Crossing your Fingers Could Reduce Pain

Published this week in Current Biology, a research group based at UCL showed that crossing your fingers may reduce the effect of pain. The team […]

Published this week in Current Biology, a research group based at UCL showed that crossing your fingers may reduce the effect of pain.

The team used an experimental technique known as the thermal grill illusion which can induce painful sensations without resulting in tissue damage. The experiment uses a pattern stimuli in the order of warm, cold, warm to the index, middle and ring finger respectively. This can result in a sensation of burning heat on the middle finger despite the fact it is receiving a cold stimuli.

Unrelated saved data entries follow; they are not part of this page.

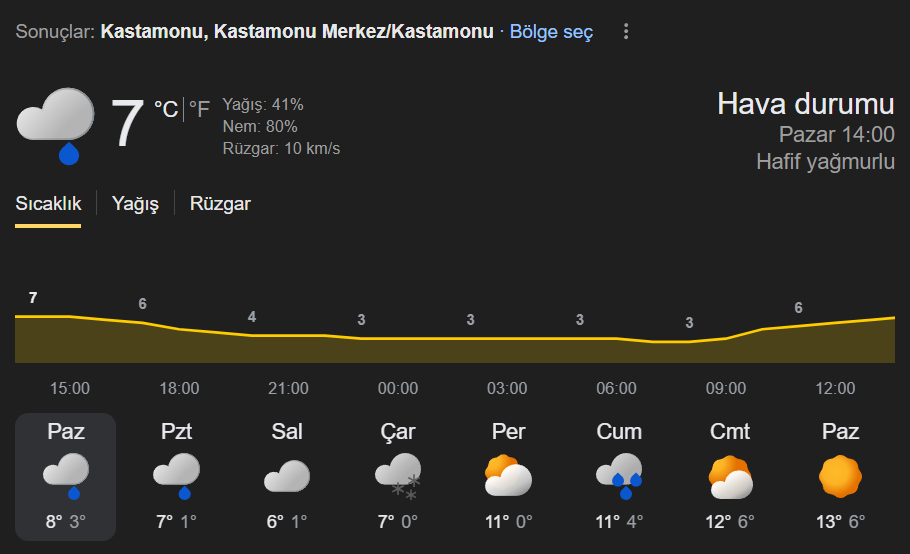Click the 00:00 point on the temperature graph

(x=398, y=339)
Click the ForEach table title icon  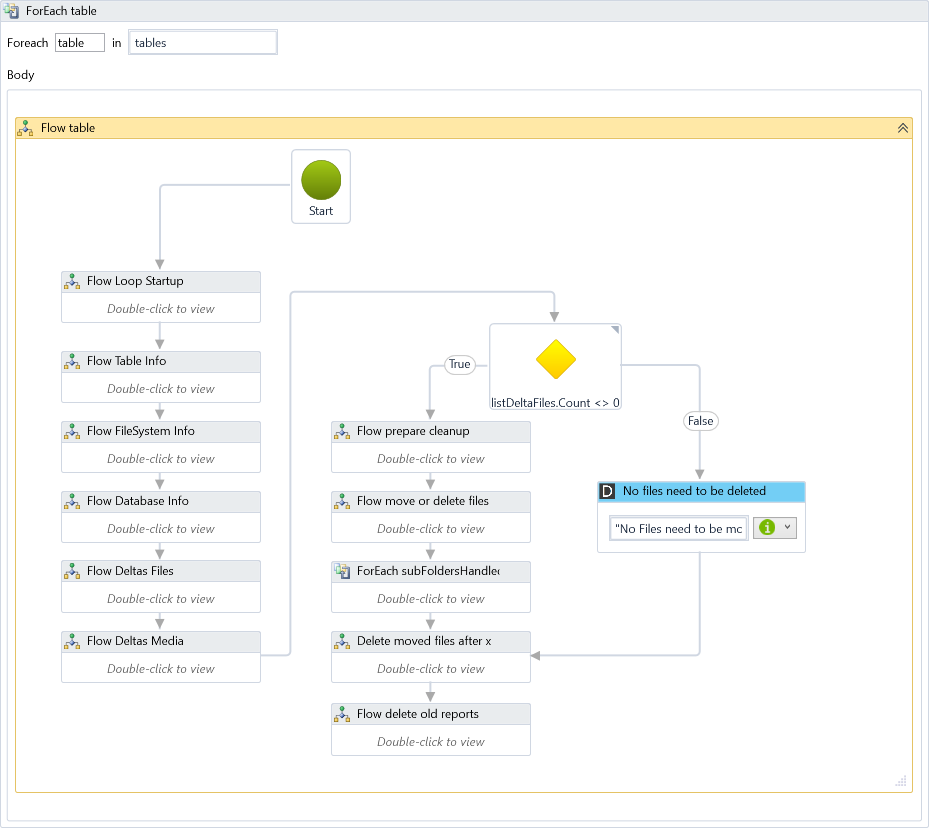point(12,11)
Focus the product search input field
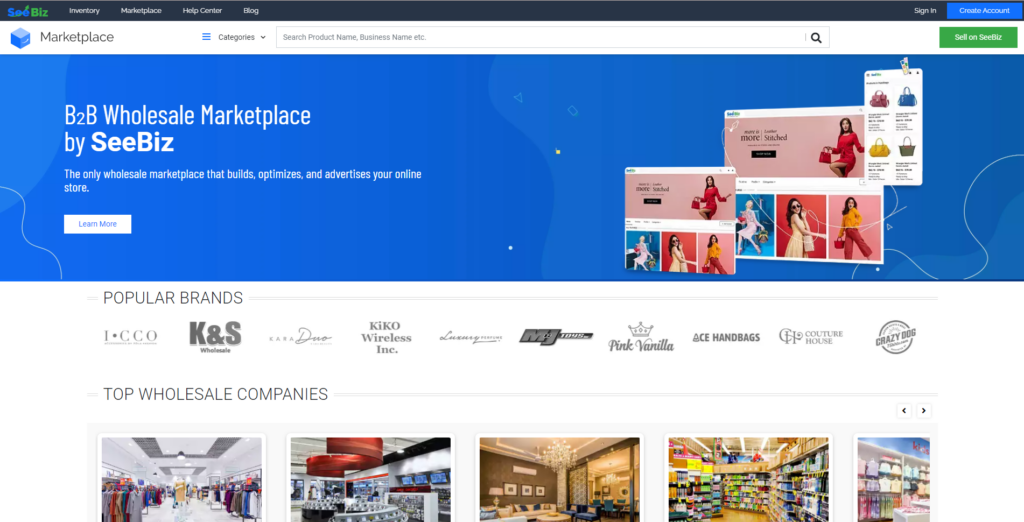This screenshot has height=522, width=1024. point(540,37)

This effect is caused by the three way interaction between the nerve pathways which inform the brain about warmth, cold and pain. The warm stimuli of the index and ring finger block the brain activity that would usually be driven by the cold stimuli of the middle finger. The cold stimuli would usually inhibit the painful effect but the elimination of the input increases the pain signal.

The researchers discovered that by crossing the middle finger over the index finger the pain was reduced. If, however, the middle was crossed over the index finger and the stimuli were changed to cool for the index and warm for the middle and ring finger the pain increased on crossing. Therefore the team were able to show that the interaction of the thermal grill illusion was only as a result of the fingers spatial arrangement.

The senior author Professor Haggard pointed out that these findings could be useful to those who suffer from chronic pain. He explained, ‘Pain levels could be manipulated by applying additional stimuli, and by moving one part of the body relative to others. Changing the spatial pattern of interacting inputs could have an effect on the brain pathways that underlie pain perception.”